Source extract>
-------

Current Affairs

General Studies Prelims

General Studies (Mains)

Labour Codes and Informal India

Labour Codes and Informal India

India’s new labour codes, enacted in 2019 and 2020, are being implemented amid sustained opposition from trade unions and workers’ organisations. While much attention has focused on their impact on organised sector workers, the more serious and less discussed consequences concern unorganised workers — over 90% of India’s workforce and contributors to nearly two-thirds of GDP. As States such as Tamil Nadu deliberate on notifying rules under the Social Security Code, the risks these codes pose to informal workers merit urgent scrutiny.

How the Labour Codes Were Enacted

The four labour codes — on industrial relations, wages, social security, and occupational safety and health — were passed without tripartite consultations at the Indian Labour Conference, traditionally the institutional space for dialogue between workers, employers and governments. This departure from established labour lawmaking norms has shaped both the content of the codes and the resistance they have generated.

The Union government presents the codes as instruments of “consolidation” and “universalisation” of labour laws. In practice, however, consolidation has meant dilution, and universalisation has largely bypassed informal workers.

-------

Given data>

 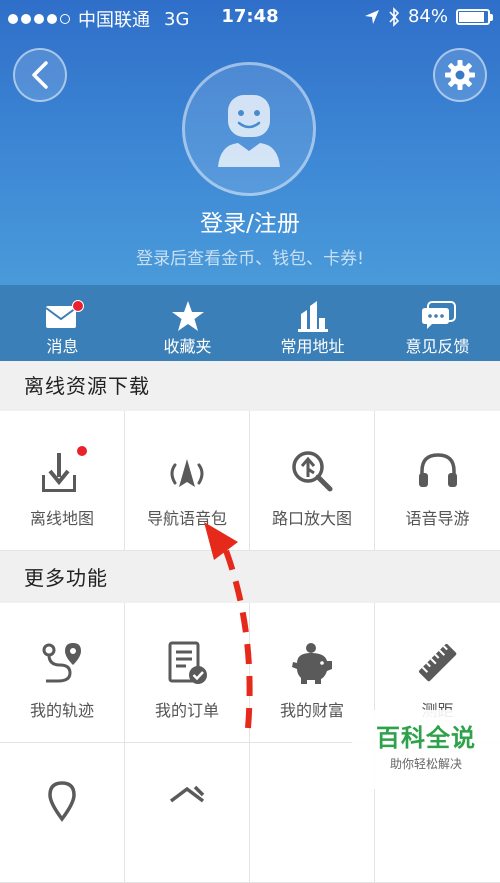 I want to click on quick-item-label: 意见反馈, so click(x=438, y=346).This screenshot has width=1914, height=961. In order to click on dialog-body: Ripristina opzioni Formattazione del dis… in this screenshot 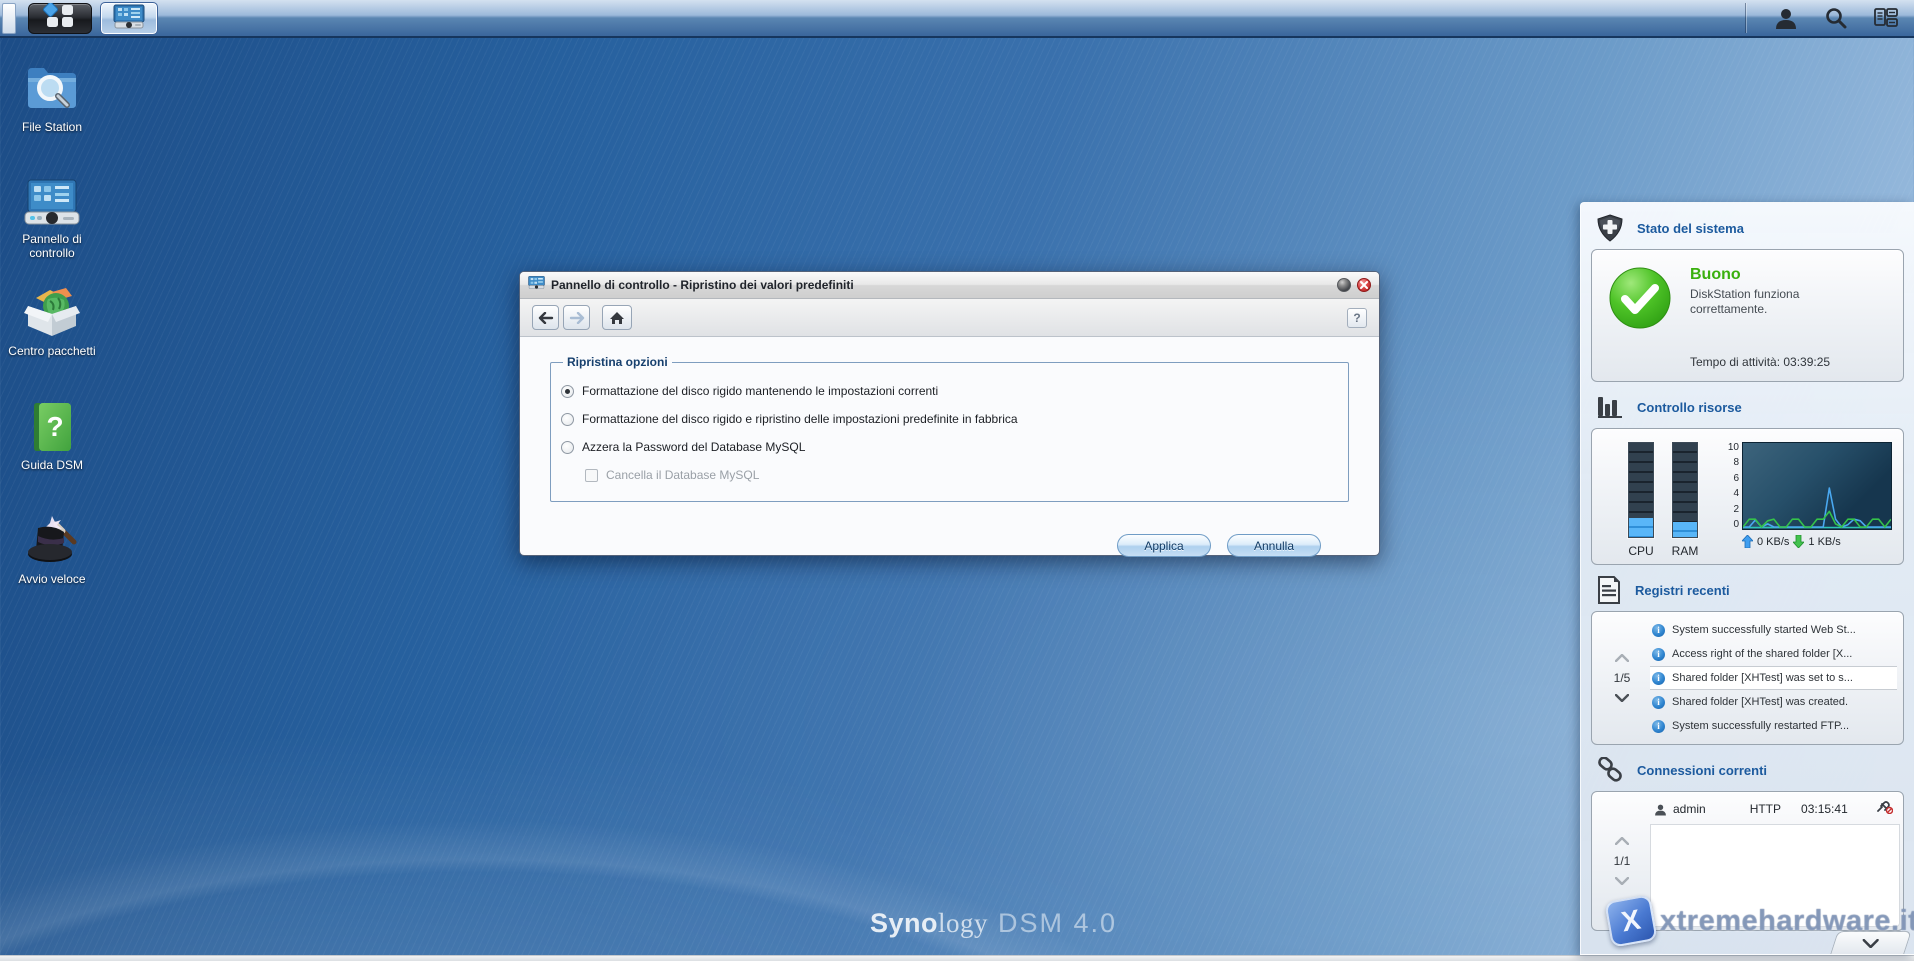, I will do `click(950, 465)`.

-------

Questions on the material>
**1.** In one to three sentences, explain why the article on India's labour codes calls the way the four codes were passed a departure from established labour lawmaking norms.
**2.** Translate this sentence from the article on India's labour codes into Spanish: "In practice, however, consolidation has meant dilution, and universalisation has largely bypassed informal workers."
**3.** Carry on the article on India's labour codes from its last sentence.
The data is separate material and has no connection to the article on India's labour codes.

Answers for the tasks>
**1.** The four codes were passed without tripartite consultations at the Indian Labour Conference. That conference has traditionally been the institutional space for dialogue between workers, employers and governments.

**2.** Sin embargo, en la práctica, la consolidación ha significado dilución, y la universalización ha pasado por alto en gran medida a los trabajadores informales.

**3.**
Unorganised Workers and the Myth of Universalisation

Unorganised workers find limited mention across the four codes, except in the Social Security Code. Even there, entitlements are framed vaguely as “welfare schemes” rather than enforceable rights. At the same time, several sector-specific protections that directly benefited informal workers have been weakened or repealed.

A prominent example is the Building and Other Construction Workers Act, 1996, which contained nearly 180 detailed rules on safety, health, and welfare. These safeguards are conspicuously absent in the central rules framed under the Occupational Safety, Health and Working Conditions Code.

Occupational Safety and Health: A Regulatory Retreat

The Occupational Safety, Health and Working Conditions Code replaces physical inspections with web-based mechanisms, undermining enforcement in hazardous sectors such as construction, mining and agriculture. This shift conflicts with International Labour Organization Convention 81, which India has ratified and which mandates effective labour inspection systems.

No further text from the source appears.